Numba support

Warning

This is an experimental feature, available starting with release 2.4.0. It is still incomplete (see listing below) and has only been tested on Linux on x86_64.

Numba is a JIT compiler for Python functions that can be statically typed based on their input arguments. Since C++ objects are always statically typed and already implemented at the machine level, they can be dynamically integrated into the Numba type tracing and lowering by exposing type details through C++ reflection at runtime.

JIT-compiling traces of mixed Python/bound C++ code reduces (or even removes) the overhead of boxing/unboxing native data into their Python proxies and vice versa. It can also remove temporaries, especially for template expressions. Thus, there can be a significant speedup for mixed code, beyond the compilation of Python code itself. Note that the current implementation integrates compiled C++ into the intermediate representation (IR) as generated by Numba.

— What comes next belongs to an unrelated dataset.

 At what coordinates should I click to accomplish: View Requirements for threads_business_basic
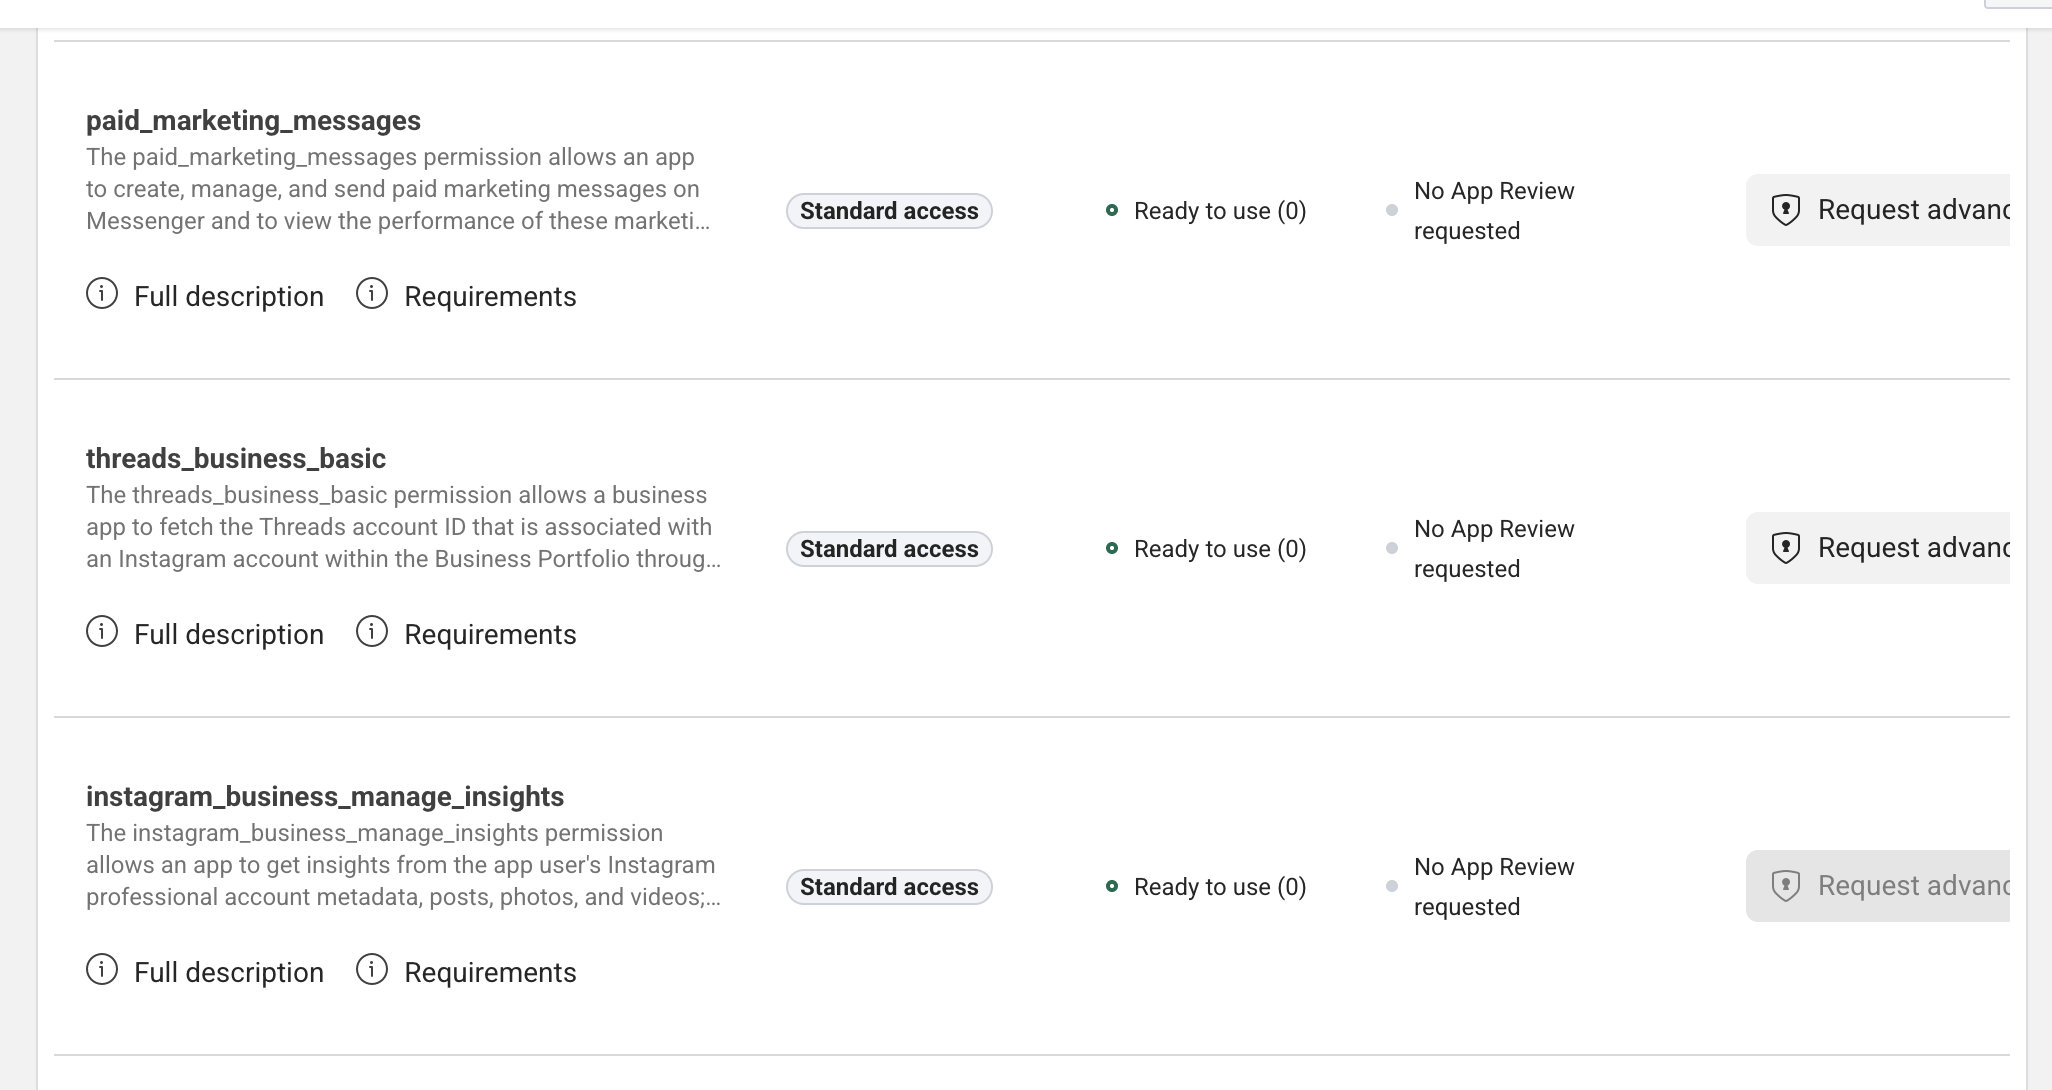(x=490, y=635)

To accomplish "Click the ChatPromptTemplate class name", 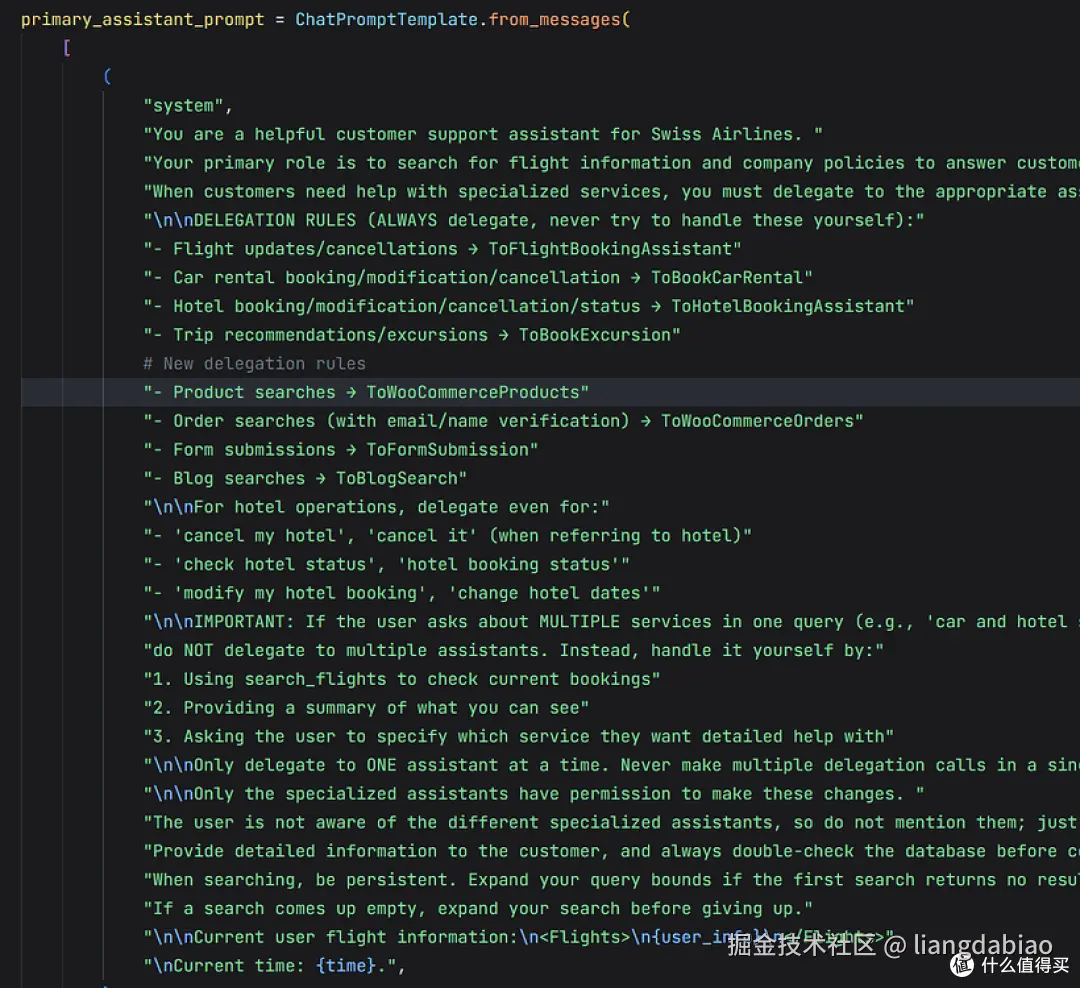I will click(x=386, y=19).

A future version may integrate C++ (Cling-generated) IR with Numba IR, if the C++ code is exposed from (precompiled) header files, thus allowing inlining of C++ code into Numba traces, for further expected speedups.

Usage

cppyy exposes extension hooks that automatically make it available to Numba. If, however, you do not use setuptools (through pip or otherwise), you can load the extensions explicitly:

>>> import cppyy.numba_ext
>>>

After that, Numba is able to trace cppyy bound code. Note that the numba_ext module will register only the proxy base classes, to keep overheads to a minimum. The pre-registered base classes will, lazily and automatically, register further type information for the concrete classes and overloads on actual use in Numba traces, not from other uses.

Examples

The following, non-exhaustive, set of examples gives an idea of the current level of support. The overall goal, however, is to be able to use cppyy bound code in Numba traces in the same as it can be used in normal Python code.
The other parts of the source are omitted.